You want to know exactly why your character reacts or acts—you need to know that character’s motivations, and those motivations need to be based in deep, core personality issues. Your character must react in character.

7 – Show your character in action right away. This is vital. If you want the reader to believe your character is a kick-ass vampire slayer that character has to slay a vampire right off. It’s no good telling the reader this information, you must show the character being what that character is supposed to be. This is why Superman has to be super right off. This is why a crazy cop has to do something crazy right off so that everyone “gets” this is one crazy dude.

Start off by showing your character’s strengths and weaknesses right away—get those onto the page. It’s no good saying your hero is a healer—you have to have the guy heal someone. And it’s no good saying the healing costs him some of his own life each time—you have to show him aging or losing strength each time he heals.

Show more, tell less. Know your characters better than you know yourself and put that into the story. Get out of the way and let the characters carry the story. Everything else an editor can fix.

Getting the Good Stuff In First

There’s one think about all young writers (and I mean young by number of books written not age)–they all want to hold back on stuff. This crops up either in a synopsis (but I want to make the agent/editor want to read the book so I don’t want to tell the secret or big surprise), or in the manuscript (but I want the reader to get to the last part of the book before I reveal this big twist).

Darling writer–you’re not going to get that agent/editor to read the book nor are you going to get the reader to the last part of the book if you hold back on all the good stuff.

Get the good stuff in first.

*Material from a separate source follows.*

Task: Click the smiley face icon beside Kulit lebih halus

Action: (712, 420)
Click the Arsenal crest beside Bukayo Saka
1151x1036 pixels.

Or look at it this way–does a flower say, “Oh, I’m only going to blossom half way because I want to hold back.” No–it goes all out to give you its best as soon as it can.

Lead with your best. It is not wise or kind to hold back on this because basically you’re risking boring the reader (or worse, confusing the reader). Lead with your best because that’s the best way to hook a reader.

Ah, but now I hear you ask, “What about mystery? What about suspense? What about my great surprise?” Mystery and suspense comes from keeping information from your CHARACTERS (not from your readers). Play fair with the readers. Give them all the stuff they need to know. Then put in suspense by having your characters in the dark–make the characters struggle with understanding everything. Also, keep in mind that most readers don’t really want huge shocks or surprises–they can be very uncomfortable and if not handled well will throw the reader right out of the story.

So get the good stuff in first–it will give you happy readers who can’t wait to turn the page to see what the characters are going to do next. Getting all the good stuff up front, right where it’s going to temp readers into reading more.

Now I hear you say, “But if I use up all the good stuff up front then what goes into the rest of the book.” This is where you have to put in even better stuff. This is where your job as a writer comes into play–you think up even better stuff and get that to the reader as soon as you can.